A further example of the lack of respect some education leaders show our profession is evident in the long held practice in many schools of staff self-funding tea and coffee. I can’t imagine that if I worked for the local branch of the Commonwealth bank that I would be expected to contribute tea / coffee / milk money each week. Whilst this may be perceived as ‘petty’, I believe that the practice of collecting $2 per week from each staff member for tea / coffee / milk is symptomatic of a lack of recognition that we are in the people business.
Our staff are our most valuable asset and our greatest expense. Investing in quality professional development in today’s climate of tightening school budgets can be challenging. However, as schools, our services are delivered through our people. If we don’t invest and value our people as professionals, it is akin to a manufacturer not upgrading equipment, yet still expecting improved productivity.
An average size primary school with 20 teaching staff has an annual wages bill of over $2 000 000. An average secondary school’s wages annual wages bill is well over $4 million. Investing just 5% in staff development would equate to $100 000 in the primary and $200 000 in the secondary school. Now that is a significant investment in people.
Optimizing our investment in quality professional development is essential. If the school does not have a suitable airconditioned facility for staff professional development then hiring a local facility is a wise decision and will leverage their investment in professional development.

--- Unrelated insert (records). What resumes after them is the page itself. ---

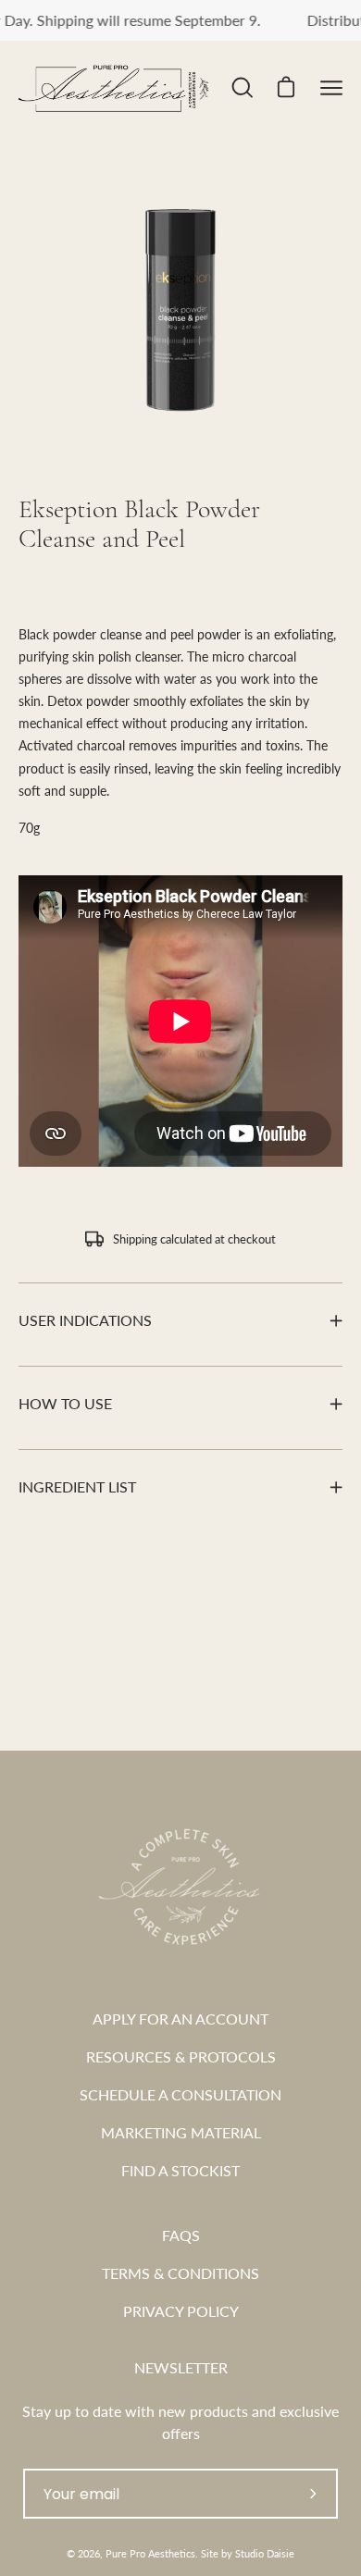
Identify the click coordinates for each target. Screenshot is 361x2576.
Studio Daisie (264, 2553)
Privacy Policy (181, 2311)
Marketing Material (181, 2132)
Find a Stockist (180, 2170)
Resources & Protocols (181, 2056)
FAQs (181, 2235)
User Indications (85, 1320)
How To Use (65, 1403)
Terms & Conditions (180, 2273)
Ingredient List (77, 1486)
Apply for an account (180, 2018)
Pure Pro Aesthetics (150, 2553)
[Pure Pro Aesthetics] (123, 88)
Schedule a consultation (180, 2094)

I am a great believer in creating optimal learning environments. Having grown up in Townsville I know the impact that hot, humid classrooms used to have on student learning. Thankfully almost all classrooms in north Queensland are now airconditioned. I couldn’t imagine students in Alaska NOT having heated classrooms. However classrooms in government schools in the south east corner of Queensland don’t qualify for airconditioning. I was very surprised to find that even brand new schools do not have airconditioning provided. This seems a false economy as retro fitting is much more expensive than installation at the time of construction.
Ensuring that students learn is challenging enough. It is essential that we optimise the physical learning environment to remove as many barriers to learning as possible. Controlling the temperature and ensuring that students can see and hear should be baselines.
It is essential to workplace engagement that staff feel supported and valued. Undertaking quality professional development in airconditioned comfort and feeling valued through the provision of tea / coffee / milk and perhaps even a fruit bowl to encourage better eating habits are indicators of a leadership team that ‘get it’.